Julia Shepard from Harvard took the stand next, giving her thanks to be here and light-heartedly apologising for the carbon footprint that was left to bring her and her team to Dublin. 

She begins by stating that the inventions created under capitalism save lives. She uses the example that when she was six years old in the hospital she “did not die because [she] had antibiotics, that were created in a capitalist society”. Continuing, Shepard defended her team, clarifying that they were not claiming that capitalism is not responsible for climate change, but rather that the system that created the problem also has the resources and potential to solve the problem.  

Shepard went on to state that with capitalism, “you can have your cake and eat it too”, reinforcing her point that climate change can be solved within a capitalist society while maintaining quality of life as well. She also points out that all of the technology produced to help the environment was made under capitalism. Shepard stated: “What you want is a long term investment in a sustainable future”, thus claiming capitalism is compatible with producing a sustainable future. 

Next, Jack Palmer from TCD took the stand. His debate began by framing the situation with statistics of climate change, and the impact needed from society in order to begin healing what damage has been done. 

We do not have the capability to keep our standard of living and lower the climate crisis”

Palmer mentioned that no inventions can “take carbon back”; the inventions made under capitalism can only reduce what damage has been done. He said: “In a competitive free market, if you are sustainable you will be too costly and not able to maintain sustainability.” Palmer further commented: “We do not have the capability to keep our standard of living and lower the climate crisis.”  
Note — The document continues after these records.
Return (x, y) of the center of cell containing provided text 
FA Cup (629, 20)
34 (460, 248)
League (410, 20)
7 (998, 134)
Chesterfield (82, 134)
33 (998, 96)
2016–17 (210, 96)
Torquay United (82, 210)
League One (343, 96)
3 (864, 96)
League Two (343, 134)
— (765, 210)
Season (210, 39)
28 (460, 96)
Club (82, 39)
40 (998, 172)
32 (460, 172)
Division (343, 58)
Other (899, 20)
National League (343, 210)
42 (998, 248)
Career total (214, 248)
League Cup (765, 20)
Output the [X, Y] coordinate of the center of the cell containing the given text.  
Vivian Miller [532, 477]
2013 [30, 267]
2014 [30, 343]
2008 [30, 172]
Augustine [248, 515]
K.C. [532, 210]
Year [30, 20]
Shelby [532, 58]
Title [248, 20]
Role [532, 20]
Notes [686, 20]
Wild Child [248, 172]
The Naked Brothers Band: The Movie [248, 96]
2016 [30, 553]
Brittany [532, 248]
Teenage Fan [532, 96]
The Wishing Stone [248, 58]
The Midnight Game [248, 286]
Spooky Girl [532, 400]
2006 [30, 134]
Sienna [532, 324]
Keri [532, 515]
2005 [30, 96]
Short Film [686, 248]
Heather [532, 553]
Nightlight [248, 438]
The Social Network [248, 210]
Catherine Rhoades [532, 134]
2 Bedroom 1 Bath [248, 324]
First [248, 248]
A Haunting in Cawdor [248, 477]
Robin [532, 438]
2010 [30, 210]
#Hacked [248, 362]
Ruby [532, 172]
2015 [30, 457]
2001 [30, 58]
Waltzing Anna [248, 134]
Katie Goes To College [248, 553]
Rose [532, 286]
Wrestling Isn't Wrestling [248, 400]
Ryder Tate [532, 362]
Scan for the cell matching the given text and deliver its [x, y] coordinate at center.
However, he urged the audience to not give up on solving the climate crisis. Rather, “we hit the goals now and save lives”. He continued that this “doesn’t mean we stop acting but live with the consequences.” 

Finally, Daniel Perez representing Harvard began his debate by once again thanking the audience and TCD. Perez noted that climate change is an issue being caused by “8 billion people”, and that yes –  climate change is happening, and yes –  we are living in a capitalist society, but that climate change would exist in any economic system. Under capitalism, he said: “People are encouraged to try and solve the problem.”  Following this, Perez comments that with this level of innovation people will enter a “rat race towards efficiency and cheapness” to solve climate change. 

Perez defended capitalism, claiming it is allowed to solve the bad and that “capitalism is the thing that is enabling shifts in investments towards [sustainability]”. 

After the final speaker took his seat, the judges left the room to discuss the winners of the debate. Once gone, the room voted TCD won the debate with a chorus of “ayes” when voting. Soon after, the judges joined the reception and announced to the room that TCD was the final winner of the debate, but said it had not been not an easy decision to make.